# What you will do
Reproduce word for word the part of the electroluminescent storage display disclosure that starts at "Related People" and ends at "the total text.".

# Excerpted passage
* start *
Browse Prior Art Database

Thin Film Electroluminescent Storage Display and Its Screen Fabrication

IP.com Disclosure Number: IPCOM000085942D
Original Publication Date: 1976-Jun-01
Included in the Prior Art Database: 2005-Mar-03
Document File: 3 page(s) / 40K

Publishing Venue

IBM

Related People

Chang, IF: AUTHOR

Abstract

In U.S. Patent 3,796,909 to Chang et al, an electroluminescent (EL) storage display device is described, which separates the storage function and display function by using an AC field-sensitive display medium. This description is directed to a thin film electroluminescent storage display and its screen fabrication. Such a thin film EL screen provides high brightness, contrast and resolution, and long life and image stability.

This text was extracted from a PDF file.
At least one non-text object (such as an image or picture) has been suppressed.
This is the abbreviated version, containing approximately 46% of the total text.

Page 1 of 3

Thin Film Electroluminescent Storage Display and Its Screen Fabrication

In U.S. Patent 3,796,909 to Chang et al, an electroluminescent (EL) storage display device is described, which separates the storage function and display function by using an AC field-sensitive display medium. This description is directed to a thin film electroluminescent storage display and its screen fabrication. Such a thin film EL screen provides high brightness, contrast and resolution, and long life and image stability.

The cathodoluminescent storage CRT suffers from low brightness and poor contrast. As such, the cathodoluminescent storage CRT has limited use for alphanumeric and graphic display applications. The Chang et al patent, supra, describes a new storage display concept wherein an AC field-sensitive material is used as the display medium.
* end *
# Recorded data
* start *
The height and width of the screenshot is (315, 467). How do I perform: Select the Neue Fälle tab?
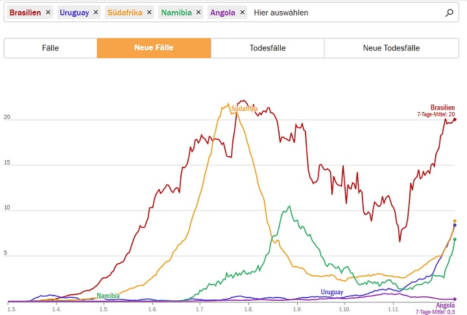154,48
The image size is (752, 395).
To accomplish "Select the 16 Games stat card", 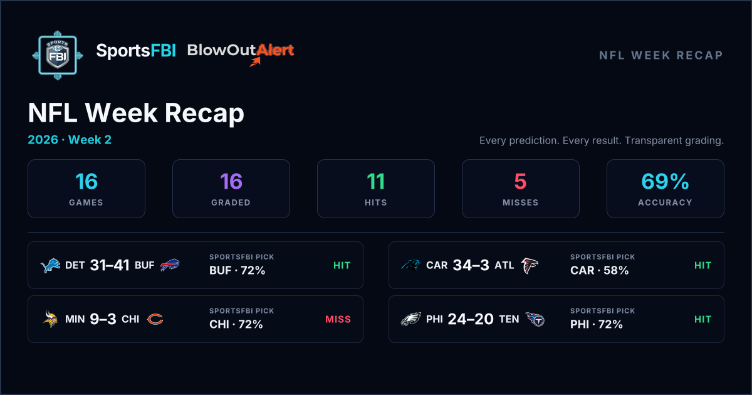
* end *
# Solution to this exercise
Related People

Chang, IF: AUTHOR

Abstract

In U.S. Patent 3,796,909 to Chang et al, an electroluminescent (EL) storage display device is described, which separates the storage function and display function by using an AC field-sensitive display medium. This description is directed to a thin film electroluminescent storage display and its screen fabrication. Such a thin film EL screen provides high brightness, contrast and resolution, and long life and image stability.

This text was extracted from a PDF file.
At least one non-text object (such as an image or picture) has been suppressed.
This is the abbreviated version, containing approximately 46% of the total text.